Dataset entries:
______________________________
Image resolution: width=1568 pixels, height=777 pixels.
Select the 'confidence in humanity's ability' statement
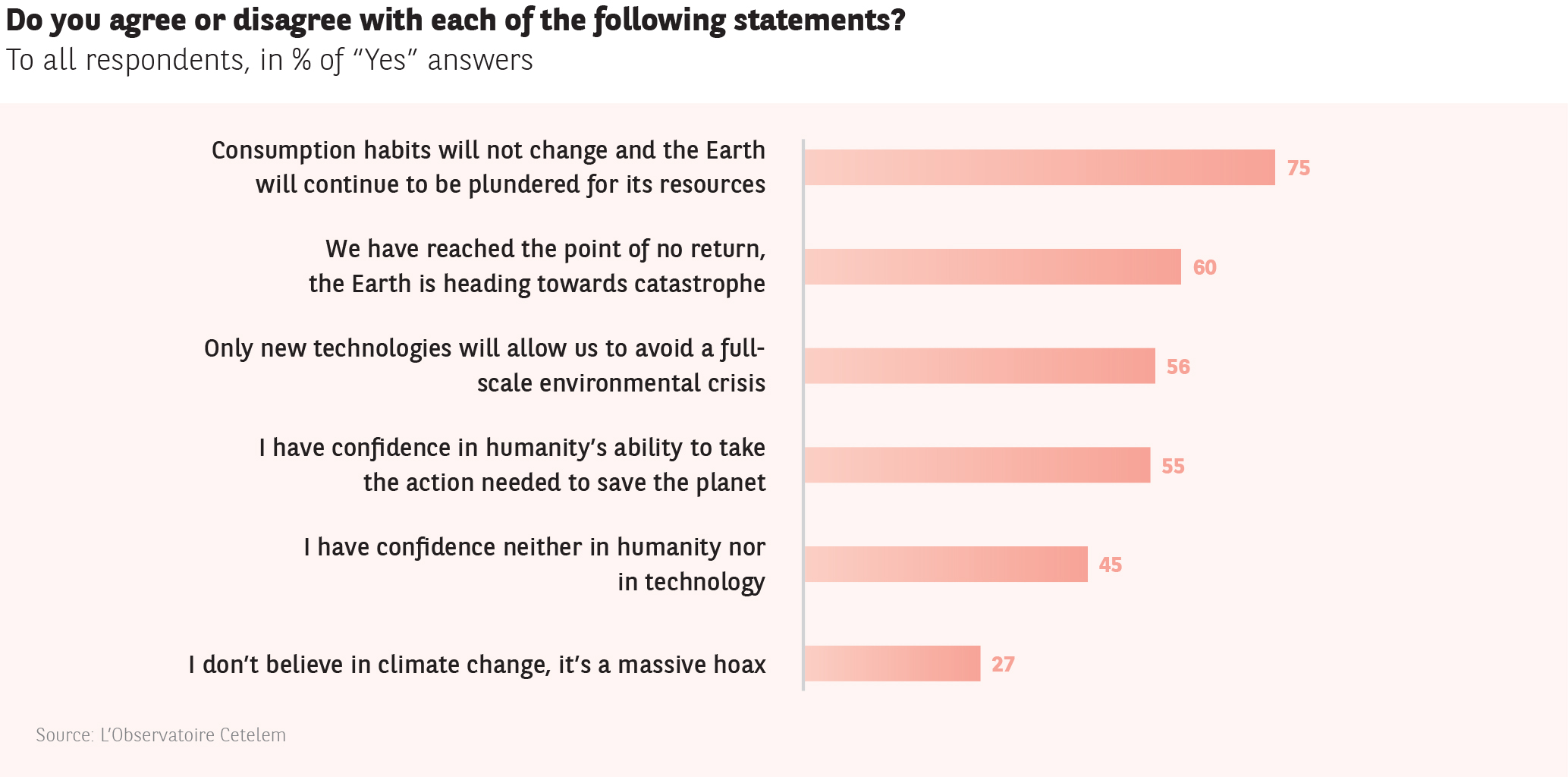pos(512,464)

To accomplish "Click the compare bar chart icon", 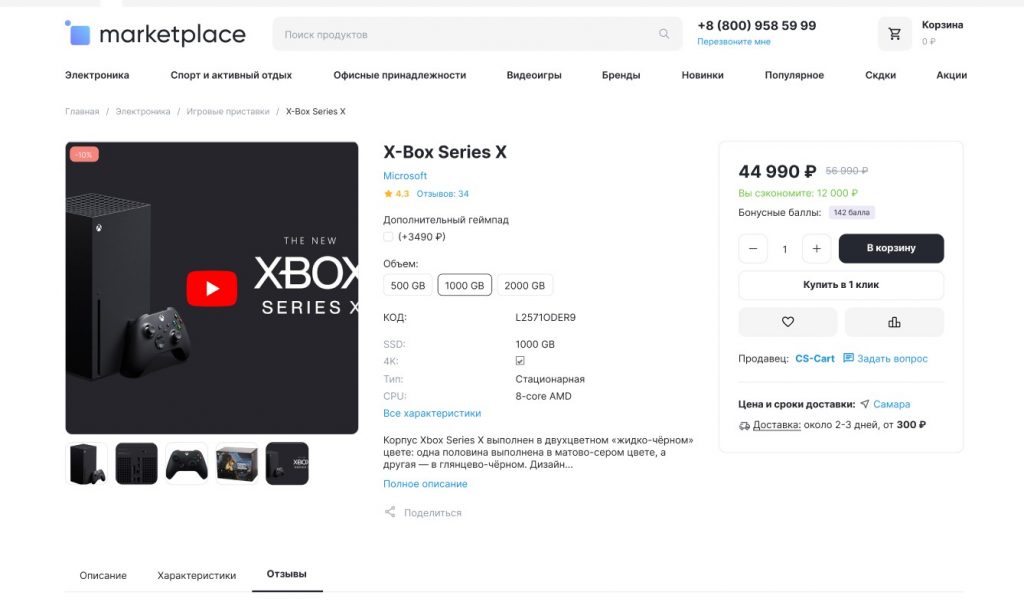I will click(x=894, y=322).
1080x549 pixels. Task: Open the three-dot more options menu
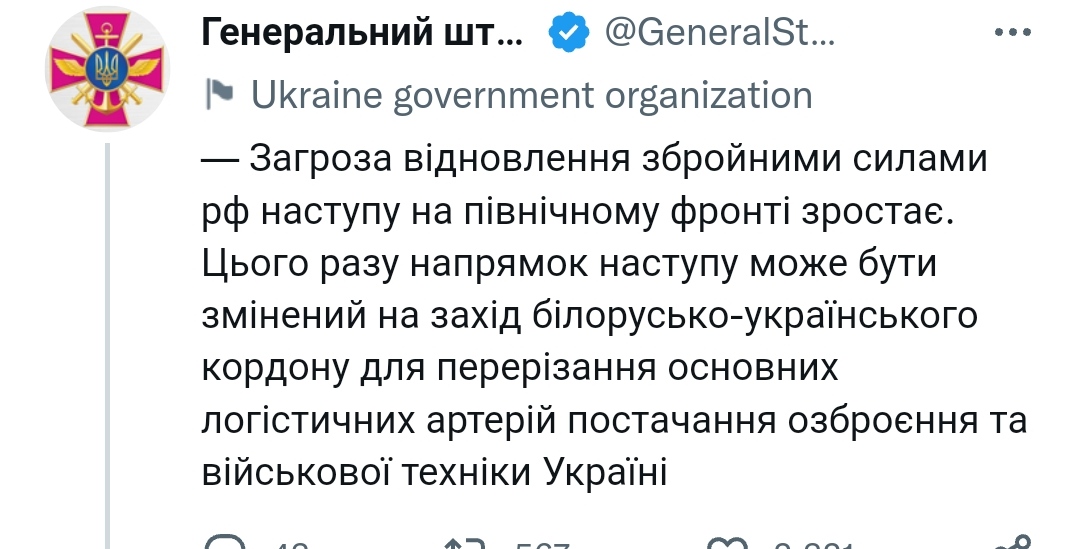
______________________________
Exercise prompt:
Examine the records above and give the number of lines in which the string "pixels" appears, with no other words.

Output below:
2